For the entries that follow, give the number of lines holding the string "agent" and nothing more.

►

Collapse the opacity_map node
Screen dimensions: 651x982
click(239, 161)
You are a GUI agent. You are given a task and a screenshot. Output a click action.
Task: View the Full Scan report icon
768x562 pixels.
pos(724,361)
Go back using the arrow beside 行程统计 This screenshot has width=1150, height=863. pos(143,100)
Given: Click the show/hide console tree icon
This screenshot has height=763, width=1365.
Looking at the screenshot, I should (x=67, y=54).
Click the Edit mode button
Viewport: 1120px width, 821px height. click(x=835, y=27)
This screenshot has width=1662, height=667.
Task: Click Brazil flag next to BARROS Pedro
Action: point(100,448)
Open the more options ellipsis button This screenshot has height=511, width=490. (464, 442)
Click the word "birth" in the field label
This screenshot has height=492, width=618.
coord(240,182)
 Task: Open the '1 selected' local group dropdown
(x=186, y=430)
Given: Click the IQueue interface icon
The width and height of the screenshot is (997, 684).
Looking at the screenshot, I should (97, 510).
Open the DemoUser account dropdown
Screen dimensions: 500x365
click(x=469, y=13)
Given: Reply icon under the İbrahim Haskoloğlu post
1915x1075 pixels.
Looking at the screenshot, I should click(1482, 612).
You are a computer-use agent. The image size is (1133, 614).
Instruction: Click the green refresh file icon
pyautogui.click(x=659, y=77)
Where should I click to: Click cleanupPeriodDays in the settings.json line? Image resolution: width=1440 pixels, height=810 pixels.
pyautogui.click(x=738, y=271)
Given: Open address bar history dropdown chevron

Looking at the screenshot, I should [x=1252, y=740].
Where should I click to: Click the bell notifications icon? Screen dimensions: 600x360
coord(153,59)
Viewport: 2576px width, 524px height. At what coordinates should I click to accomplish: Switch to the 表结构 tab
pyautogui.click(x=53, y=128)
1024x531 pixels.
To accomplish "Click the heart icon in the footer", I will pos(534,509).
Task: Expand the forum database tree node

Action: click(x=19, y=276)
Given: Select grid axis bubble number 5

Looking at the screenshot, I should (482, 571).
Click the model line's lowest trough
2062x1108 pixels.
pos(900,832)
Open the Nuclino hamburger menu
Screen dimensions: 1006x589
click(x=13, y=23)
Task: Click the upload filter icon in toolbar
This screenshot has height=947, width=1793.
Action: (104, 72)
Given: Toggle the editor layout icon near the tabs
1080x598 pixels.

◄

» Output for this exercise
2